◆ Given text:
--- Start ---
How can you achieve more with GraphQL and serverless?

Igor Soroka
May 6, 2024
5 min read

We want to build fast and reliable APIs. The most obvious choice is to use REST API. However, GraphQL has been out there for some time. AWS did not invent it; they built the AppSync service to make it accessible to their clients natively.

What sets GraphQL and serverless architecture apart is AWS's decision to offer it as a managed service. This means a pay-as-you-go model and no need to manage servers. No containers or virtual machines are required to host the fully functional GraphQL API server instance. In other words, it's serverless, freeing developers from server management concerns.

One of the key advantages of using AWS with GraphQL is the seamless integration of specific services. For instance, you can connect AWS Lambda Function (FaaS), DynamoDB (NoSQL database), and EventBridge (event orchestrator) with your GraphQL server. These services, known as first-class citizens in the AppSync world, form the foundation for your API-level application, which can be easily integrated into your existing architecture. This approach also simplifies access control, as IAM can be used to restrict actions for specific actors.

There will be a series of articles about AppSync. This one is a starting point, where I introduce the topic, the key features of the service, and its capabilities. I will also show the CRUD application. We are building the Book Library. The storage would be DynamoDB. Examples would be CDK, TypeScript, and GraphQL language.

GraphQL as an alternative

REST API aims to communicate with backend systems or third-party services with reliability and security in mind. However, the protocol was invented in the early 2000s. During these times, the internet was different. There was no such notion as mobile internet or phones. Now, everyone has a phone, tablet, desktop computer, and other connected devices. 

With every API I have been writing, there were common issues:

- Documentation and validation. What do I need to call? What is the payload? What should I expect there? 

- Response sizes are the same for mobile and desktop versions. The developer often gets much more information than is needed for the feature.

Main components

GraphQL solves the problems mentioned above with simplicity and perfection. It has three main components: Schema, Resolver, and Data source. Other usual AWS services, such as IAM, are involved in granting permissions, and CloudWatch has native integration for monitoring and alerting. Let's dive deeper into every component.

Schema

It is a contract written in a specific language. It makes it obligatory for clients to follow the types written there. The code written below shows two main types. Query - it is used for reading data like GET but with parameters built-in into it. Mutation is needed to manipulate data in the data sources. Both are Special objects. There is also a subscription for getting real-time data, where your application can listen to news from the server. The exclamation mark means that the parameter is obligatory.


type Query {
  getBook(id: ID!): Book
}

type Mutation {
  addBook(input: AddBookInput!): Book
}

type Subscription {
  newBookAdded: Book
}

type Book {
  id: ID!
  title: String!
  author: String!
}

The book type is the custom-made one. It is called an object in GraphQL terms. There should be one or more fields for the object.
--- End ---
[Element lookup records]
--- Start ---
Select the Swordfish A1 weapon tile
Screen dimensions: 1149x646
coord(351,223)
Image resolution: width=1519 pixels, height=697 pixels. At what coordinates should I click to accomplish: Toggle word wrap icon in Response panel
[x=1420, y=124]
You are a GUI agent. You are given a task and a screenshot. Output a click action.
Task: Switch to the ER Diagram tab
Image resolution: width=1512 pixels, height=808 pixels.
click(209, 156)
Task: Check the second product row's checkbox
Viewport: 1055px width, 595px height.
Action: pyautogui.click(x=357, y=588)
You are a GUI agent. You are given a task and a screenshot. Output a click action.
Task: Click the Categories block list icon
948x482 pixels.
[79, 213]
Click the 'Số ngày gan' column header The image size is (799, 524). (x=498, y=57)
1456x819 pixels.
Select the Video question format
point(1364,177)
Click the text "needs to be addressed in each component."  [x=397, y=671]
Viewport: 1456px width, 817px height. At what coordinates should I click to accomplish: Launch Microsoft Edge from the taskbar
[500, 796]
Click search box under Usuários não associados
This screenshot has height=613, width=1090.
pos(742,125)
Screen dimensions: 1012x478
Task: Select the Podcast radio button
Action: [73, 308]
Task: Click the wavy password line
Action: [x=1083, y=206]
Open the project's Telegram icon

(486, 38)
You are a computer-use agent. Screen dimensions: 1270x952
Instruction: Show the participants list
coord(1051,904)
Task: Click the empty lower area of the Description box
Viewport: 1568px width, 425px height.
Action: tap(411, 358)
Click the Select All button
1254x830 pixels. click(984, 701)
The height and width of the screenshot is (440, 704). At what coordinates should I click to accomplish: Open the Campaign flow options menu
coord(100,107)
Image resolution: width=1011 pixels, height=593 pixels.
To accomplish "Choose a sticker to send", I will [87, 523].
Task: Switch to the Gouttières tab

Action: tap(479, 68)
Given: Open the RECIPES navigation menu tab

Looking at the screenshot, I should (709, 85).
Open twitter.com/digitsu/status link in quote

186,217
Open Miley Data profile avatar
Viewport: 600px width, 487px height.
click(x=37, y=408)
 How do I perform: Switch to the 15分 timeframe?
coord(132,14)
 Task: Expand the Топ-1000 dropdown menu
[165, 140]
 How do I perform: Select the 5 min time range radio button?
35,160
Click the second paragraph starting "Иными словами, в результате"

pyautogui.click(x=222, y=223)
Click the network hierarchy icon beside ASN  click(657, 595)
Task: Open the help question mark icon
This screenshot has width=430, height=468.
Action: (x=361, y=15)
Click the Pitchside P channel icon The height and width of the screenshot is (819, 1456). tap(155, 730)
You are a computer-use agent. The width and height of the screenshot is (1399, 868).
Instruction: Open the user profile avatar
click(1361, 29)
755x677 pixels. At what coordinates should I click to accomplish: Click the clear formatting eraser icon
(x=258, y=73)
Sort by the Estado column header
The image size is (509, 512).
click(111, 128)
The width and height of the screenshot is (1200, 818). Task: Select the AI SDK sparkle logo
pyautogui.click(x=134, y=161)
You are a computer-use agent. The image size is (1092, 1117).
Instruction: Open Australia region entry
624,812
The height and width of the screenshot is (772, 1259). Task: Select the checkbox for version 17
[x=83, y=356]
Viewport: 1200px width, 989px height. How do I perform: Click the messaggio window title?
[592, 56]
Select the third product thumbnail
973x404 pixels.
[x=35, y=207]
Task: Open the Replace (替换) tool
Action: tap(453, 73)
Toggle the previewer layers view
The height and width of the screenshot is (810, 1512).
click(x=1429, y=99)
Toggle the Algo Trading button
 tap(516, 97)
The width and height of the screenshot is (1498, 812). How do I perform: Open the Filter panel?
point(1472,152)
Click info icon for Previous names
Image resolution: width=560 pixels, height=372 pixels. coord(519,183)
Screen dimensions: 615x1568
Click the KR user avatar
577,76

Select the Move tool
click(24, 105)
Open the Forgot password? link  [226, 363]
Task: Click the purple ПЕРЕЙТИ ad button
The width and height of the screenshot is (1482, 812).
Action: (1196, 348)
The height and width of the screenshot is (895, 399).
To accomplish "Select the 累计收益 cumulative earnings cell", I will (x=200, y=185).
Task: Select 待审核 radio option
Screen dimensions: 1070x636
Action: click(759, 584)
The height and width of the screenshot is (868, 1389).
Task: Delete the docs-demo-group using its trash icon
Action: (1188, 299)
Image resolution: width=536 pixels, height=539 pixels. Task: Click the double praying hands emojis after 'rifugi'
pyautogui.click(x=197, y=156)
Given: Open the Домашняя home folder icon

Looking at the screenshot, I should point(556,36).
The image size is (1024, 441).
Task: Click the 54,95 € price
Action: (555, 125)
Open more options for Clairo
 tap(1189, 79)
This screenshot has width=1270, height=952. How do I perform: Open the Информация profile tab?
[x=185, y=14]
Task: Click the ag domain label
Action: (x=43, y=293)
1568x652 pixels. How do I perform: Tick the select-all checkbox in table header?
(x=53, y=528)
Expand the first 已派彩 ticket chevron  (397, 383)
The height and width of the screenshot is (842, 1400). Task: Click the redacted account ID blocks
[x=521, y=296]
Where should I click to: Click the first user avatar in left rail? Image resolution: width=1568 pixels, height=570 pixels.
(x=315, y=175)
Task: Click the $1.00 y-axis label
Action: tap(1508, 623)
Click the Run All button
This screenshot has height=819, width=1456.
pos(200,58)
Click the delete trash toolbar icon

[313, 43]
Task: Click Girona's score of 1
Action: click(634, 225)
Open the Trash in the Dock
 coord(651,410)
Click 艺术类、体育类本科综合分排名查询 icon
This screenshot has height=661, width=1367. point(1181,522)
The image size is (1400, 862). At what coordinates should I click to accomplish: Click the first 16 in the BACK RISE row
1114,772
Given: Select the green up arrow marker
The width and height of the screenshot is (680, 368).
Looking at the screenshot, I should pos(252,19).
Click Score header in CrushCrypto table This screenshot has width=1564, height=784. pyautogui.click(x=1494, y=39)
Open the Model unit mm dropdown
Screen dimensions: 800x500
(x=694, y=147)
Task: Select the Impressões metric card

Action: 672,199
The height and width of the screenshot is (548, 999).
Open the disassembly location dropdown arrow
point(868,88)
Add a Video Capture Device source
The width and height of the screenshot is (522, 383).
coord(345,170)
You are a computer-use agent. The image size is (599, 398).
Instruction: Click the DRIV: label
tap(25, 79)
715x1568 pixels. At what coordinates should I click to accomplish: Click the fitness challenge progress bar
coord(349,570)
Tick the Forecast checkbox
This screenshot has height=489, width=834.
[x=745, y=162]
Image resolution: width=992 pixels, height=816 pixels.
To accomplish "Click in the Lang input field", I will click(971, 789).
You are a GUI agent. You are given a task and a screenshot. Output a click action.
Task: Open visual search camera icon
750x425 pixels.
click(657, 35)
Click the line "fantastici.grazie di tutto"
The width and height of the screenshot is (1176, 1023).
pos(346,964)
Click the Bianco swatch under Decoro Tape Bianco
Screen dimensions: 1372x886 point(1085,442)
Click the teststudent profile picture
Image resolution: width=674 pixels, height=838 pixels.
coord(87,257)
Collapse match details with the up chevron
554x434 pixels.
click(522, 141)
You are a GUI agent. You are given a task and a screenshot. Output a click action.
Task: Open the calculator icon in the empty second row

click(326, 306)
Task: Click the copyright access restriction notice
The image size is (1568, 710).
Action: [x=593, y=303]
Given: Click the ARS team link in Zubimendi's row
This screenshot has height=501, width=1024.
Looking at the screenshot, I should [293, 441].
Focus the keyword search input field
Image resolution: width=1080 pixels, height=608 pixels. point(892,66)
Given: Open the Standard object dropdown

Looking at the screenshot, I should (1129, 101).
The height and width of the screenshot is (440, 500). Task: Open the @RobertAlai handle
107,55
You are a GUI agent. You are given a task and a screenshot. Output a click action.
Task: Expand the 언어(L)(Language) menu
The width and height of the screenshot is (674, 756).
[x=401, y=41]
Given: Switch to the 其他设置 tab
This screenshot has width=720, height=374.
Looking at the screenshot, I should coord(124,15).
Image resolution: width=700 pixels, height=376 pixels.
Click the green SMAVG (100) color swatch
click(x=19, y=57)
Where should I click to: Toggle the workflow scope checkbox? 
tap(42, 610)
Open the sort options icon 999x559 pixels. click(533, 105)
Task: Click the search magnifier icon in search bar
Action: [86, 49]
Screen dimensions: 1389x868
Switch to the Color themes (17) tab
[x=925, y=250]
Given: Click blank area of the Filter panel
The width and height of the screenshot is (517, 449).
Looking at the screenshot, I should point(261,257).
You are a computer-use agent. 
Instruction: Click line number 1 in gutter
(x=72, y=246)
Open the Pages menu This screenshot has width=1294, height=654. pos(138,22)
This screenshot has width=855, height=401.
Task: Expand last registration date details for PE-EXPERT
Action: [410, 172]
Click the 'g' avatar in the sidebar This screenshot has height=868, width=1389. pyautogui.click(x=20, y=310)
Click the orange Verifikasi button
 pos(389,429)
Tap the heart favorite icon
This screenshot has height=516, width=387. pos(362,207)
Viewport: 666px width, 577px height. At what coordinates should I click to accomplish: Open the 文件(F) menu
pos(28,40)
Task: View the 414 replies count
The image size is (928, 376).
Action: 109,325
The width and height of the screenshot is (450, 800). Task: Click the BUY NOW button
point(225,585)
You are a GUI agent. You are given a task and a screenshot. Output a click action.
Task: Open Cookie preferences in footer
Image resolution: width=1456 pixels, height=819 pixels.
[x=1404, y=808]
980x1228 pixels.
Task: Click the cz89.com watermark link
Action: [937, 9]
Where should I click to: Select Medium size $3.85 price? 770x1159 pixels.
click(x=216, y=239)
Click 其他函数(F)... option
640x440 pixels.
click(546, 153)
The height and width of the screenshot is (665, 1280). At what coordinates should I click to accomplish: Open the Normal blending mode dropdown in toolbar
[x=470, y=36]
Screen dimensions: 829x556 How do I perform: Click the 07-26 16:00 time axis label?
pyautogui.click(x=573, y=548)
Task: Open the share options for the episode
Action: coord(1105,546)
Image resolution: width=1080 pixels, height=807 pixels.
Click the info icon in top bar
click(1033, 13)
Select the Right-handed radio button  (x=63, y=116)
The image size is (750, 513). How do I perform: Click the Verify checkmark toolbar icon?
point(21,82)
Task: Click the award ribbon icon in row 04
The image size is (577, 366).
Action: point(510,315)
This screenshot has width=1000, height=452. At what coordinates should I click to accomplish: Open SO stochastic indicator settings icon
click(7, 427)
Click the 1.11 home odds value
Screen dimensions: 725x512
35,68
--- End ---
◆ Exercise tasks:
A: Answer these questions from the article on GraphQL and serverless:
(i) What does the exclamation mark indicate in the schema?
(ii) What are the three main components of GraphQL?
(iii) Which service will provide storage for the Book Library?
B: Resume the article on GraphQL and serverless, picking up after its final sentence.

◆ Answers to the tasks:
A:
(i) It indicates that the parameter is obligatory.
(ii) Schema, Resolver, and Data source.
(iii) DynamoDB.

B:
In this case, the field could be either a scalar (primitive type) or another type. In this example, we could make the author as another type.


type Author {
  firstName: String!
  lastName: String!
  yearOfBirth: AWSDate
}

type Book {
  id: ID!
  title: String!
  author: Author!
}

GraphQL Types

There are also primitive types called scalars. Now AppSync supports standard GraphQL ones and own types prefixed with 'AWS'. 

Here are the most used ones.

  • ID
  • String
  • Int
  • Float
  • Boolean

However, there are many more. For example, here are the special ones from AWS:

  • AWSDate
  • AWSIPAddress
  • AWSEmail

From our book example, we can get one more type called Input. It needs to be set as a parameter to the fields in the Query, Mutation, or Subscription types. Unfortunately, you cannot use your book type to Input book. Here is an example:


type Mutation {
  updateBook(input: UpdateBookInput!): Book
}

input UpdateBookInput {
  id: ID!
  title: String
  author: String
  yearPublished: Int
  isbn: String
}

The current input gives the ability to get the book by ID and update any field, such as ISBN or author. It could be done all at once or one by one. Here comes one of the GraphQL powers where one operation gives the opportunity to update only needed fields, too. As we can see, the validation starts on the level of Schema, where we define the types of the objects. So, just after hitting your endpoint, there is no possibility of getting data in the wrong format or empty (if it is not an optional field).

Data Source

It is a misleading name because the developer would think this gives the impression that it is some storage. It is partly true. 

I prefer to classify data sources into these categories:

  • Storage: DynamoDB, RDS, OpenSearch
  • Event-based sources: EventBridge, Lambda Function, HTTP Endpoint
  • No data source
All supported Data sources for AWS AppSync

The storage is prominent. We want to get the book, so we need to have resources where it can be taken. In this case, there are options: SQL or NoSQL.

Event-driven services would have those waiting for some message to start their work. One would use HTTP Endpoint to integrate with third-party systems. Most importantly, with this data source, one can call an endless number of AWS services through the AWS SDK. There is also an empty source. The use case is local data transformation in resolver or function inside pipeline one. The input needs to be manipulated for use with the resolver. Let's talk about the most mysterious last component of AppSync.

Resolver

The resolver is the most mysterious component because it is hard to understand why you need them. One resolver would be connected to the Data source and the schema field. The resolver is a meeting point for executing one's query because it would have input (request function) and output (response function).''

What is inside resolver?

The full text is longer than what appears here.